In a summer full of ecological terrors, from gigantic hogweed terror plants to snakes emerging from toilets, to an increase in snake sightings throughout the Commonwealth, along with great whites being pinged off the coast; now a dusky shark washed up on the shore of Resort City. Coincidence? Only if you believe in that kind of thing.
According to the Virginia Pilot, on Sunday right after the tide had receded, swimmers on the North End of the beach started yelling and screaming “shark”. American hero Chet Meachum, who moonlights as a lifeguard in-between his job as a mortgage banker was quoted as saying, “it was like a scene out of Jaws.” Climbing down from the iconic lifeguard stations on Virginia Beach’s oceanfront, he promptly ordered everyone out of the water, telling the Virginia Pilot, “You could see the dorsal fin and the tail in the shorebreak.”

Photo of Dusky Shark by Melissa Brownstein
Meachum said the shark washed up on the beach and when people crowded around it, he nudged it back into the water with a buoy.
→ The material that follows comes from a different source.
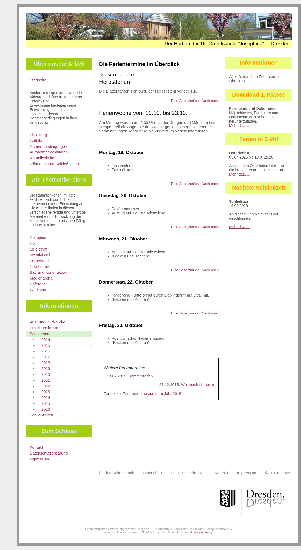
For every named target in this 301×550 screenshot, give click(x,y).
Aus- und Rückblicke (47, 322)
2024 (45, 397)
For anyone who has ever watched “Sharknado,” “Ghost Shark,” “The Meg,” or any other cinematic masterpiece surrounding Selachimorphas, what comes next is wrought with terror: that moment when you think the shark has perished – only to find it has one last bite in them – taking an unsuspecting tourist with them.
Luckily that didn’t happen (this time) as Meachum’s supervisor, also an American hero, eventually pulled the shark (by its tail) back up on the beach as it floated down the oceanfront. The shark, identified as a dusky or Carcharhinus obscurus, by the experts at the Virginia Aquarium is considered long-distance apex predators. The Florida Museum at the University of Florida classifies them as potentially dangerous, saying, “Although it has been associated with few attacks, the dusky shark is considered potentially harmful. This is due in large part to its large size and tendency to inhabit shallow coastal waters.”
This shark sighting comes about a month after two great whites were pinged off the coast of Virginia and North Carolina by the Global Shark Tracker.